Dopo 32 tappe chiude l'edizione 2019 di Autunno in Barbagia

di Maria Giovanna Fossati

In Barbagia era l'abito del pastore, rigorosamente in velluto, liscio o rigato, compagno da tempo immemore nel lavoro delle campagne, nelle giornate di festa e nella vita di tutti i giorni. Un abito che oggi è diventato un marchio del Sardinia style: lo indossa l'avvocato, il medico, l'ingegnere e il turista e va di moda per i matrimoni. E quando la crisi ha piegato le botteghe dei capi artigianali in Sardegna, i fratelli di Orune Luigi e Bachisio Porcu, di 51 e 38 anni, hanno resistito e continuato a vestire centinaia di uomini all'anno e non solo sardi, forti dell'eredità tramandata del padre Giovanni, oggi 91enne, noto "Papassedda".
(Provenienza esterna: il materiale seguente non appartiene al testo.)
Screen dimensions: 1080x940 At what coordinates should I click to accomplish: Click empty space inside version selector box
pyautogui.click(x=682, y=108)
Oggi questo nomignolo è diventato un marchio che firma tutti i capi. La bottega dalle larghe vetrate in corso Repubblica attira migliaia di visitatori giunti a Orune nel fine settimana per Autunno in Barbagia, la manifestazione identitaria per eccellenza del centro Sardegna, promossa da Camera di Commercio di Nuoro e Aspen e che, dopo 15 weekend e 32 tappe in altrettanti paesi barbaricini, ha chiuso l'edizione 2019. Nella bottega dei fratelli Papassedda si lavora come se il tempo si fosse fermato: niente social, niente sfilate di moda nonostante gli inviti, gli ordini arrivano con il passaparola e per vedere realizzato un abito si aspetta da una a due settimane: "I nostri clienti sono in tutta la Sardegna ma molti provengono dal continente e dell'estero: arrivano dalla Germania, dall'Austria, dalla Svizzera e dalla Francia, alcuni di loro ogni volta che vengono in vacanza si comprano un abito nuovo".
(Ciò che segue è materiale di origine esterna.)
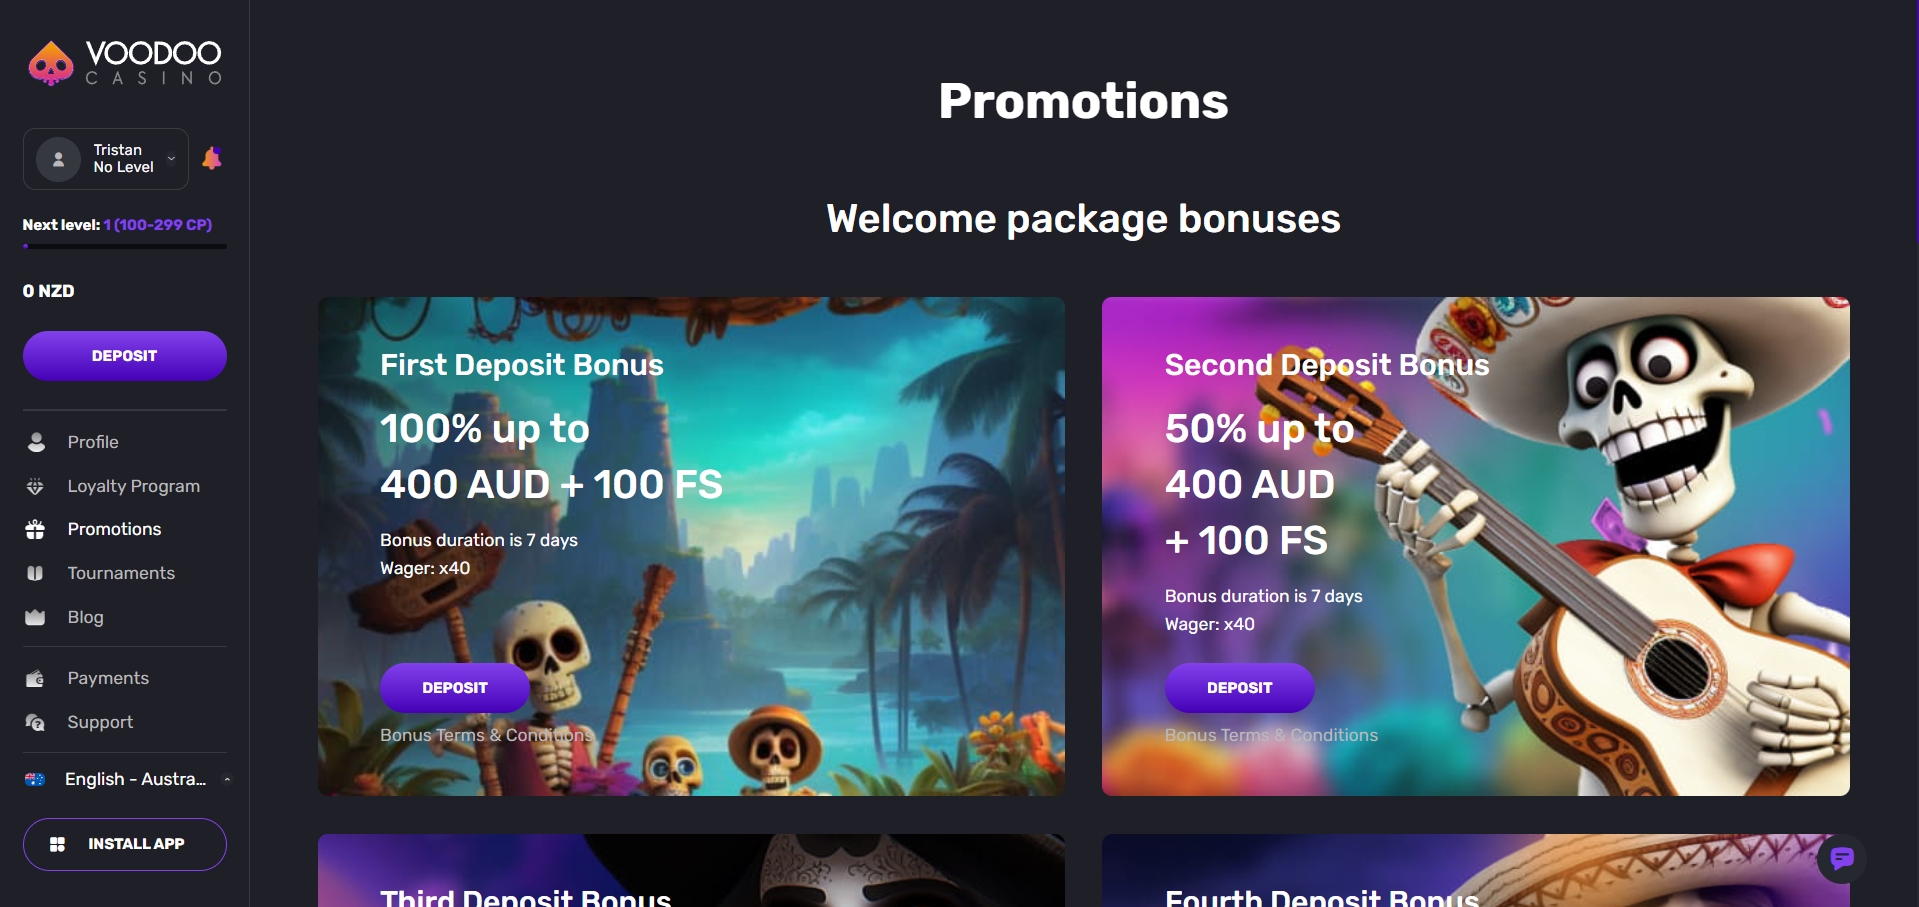1919x907 pixels.
Task: Open the Tournaments menu item
Action: (121, 573)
E mentre Giovanni Porcu, a 91 anni si gode la meritata pensione, la bottega di Luigi e Bachisio continua a essere un crocevia della sartoria sarda. "Lavoro in bottega da 35 anni - racconta il figlio maggiore - Ho avuto la fortuna di apprendere il mestiere da mio padre e da Mario Deiana, unendo queste due diverse scuole di taglio ho appreso tutto e mi ci sono appassionato. Realizziamo la giacca orunese con la martingala e il carré a due o tre punte, i pantaloni con il risvolto come si usa in paese, tanti anche i gilet e ci capita di cucire qualche tailleur da donna. Abbiamo cercato di tenerci sul solco di nostro padre e di non stravolgere le usanze, al massimo qualche piccolo apporto se serve a migliorare, ma sempre lavorando il velluto del Duca Visconti, che serve la nostra sartoria da una vita".
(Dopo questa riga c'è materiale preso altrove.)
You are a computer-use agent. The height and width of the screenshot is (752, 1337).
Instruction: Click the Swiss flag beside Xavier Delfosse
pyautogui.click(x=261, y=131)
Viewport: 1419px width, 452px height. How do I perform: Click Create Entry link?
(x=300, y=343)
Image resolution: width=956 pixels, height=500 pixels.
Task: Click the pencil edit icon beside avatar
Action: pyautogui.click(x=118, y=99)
La bottega artigiana Papassedda non è l'unico laboratorio storico a Orune, l'altra attrazione per Cortes Apertas è la bottega di Dina Monni, 50 anni, che, sulla scia dell'insegnamento della zia, produce "sa burra", il tappeto tipico orunese confezionato con la lana di pecora, un tempo usato come coperta nelle fredde notti d'inverno. "Lavoro da sempre con due telai verticali - spiega Dina - e a Orune sono rimasta solo io e un'80enne che non lavora più. Realizzo i tappeti con la lana che compro già pronta alla filanda di Nule e inizio a tessere "sa burra puddichittada", il nostro disegno tradizionale: una lavorazione liscia con dei rombi colorati che altro non sono che, un gioco di dita. Per colorare i nostri tappeti si usano i colori della terra: il giallo, il bordeaux, il marrone e a volte anche il blu. E' un lavoro molto lento, procedo con il telaio che lavora un solo filo per volta, per questo i ragazzi non vogliono imparare. Per me è un dispiacere perdere queste ricchezze della nostra terra, che io sono orgogliosa di esporre a Cortes Apertas".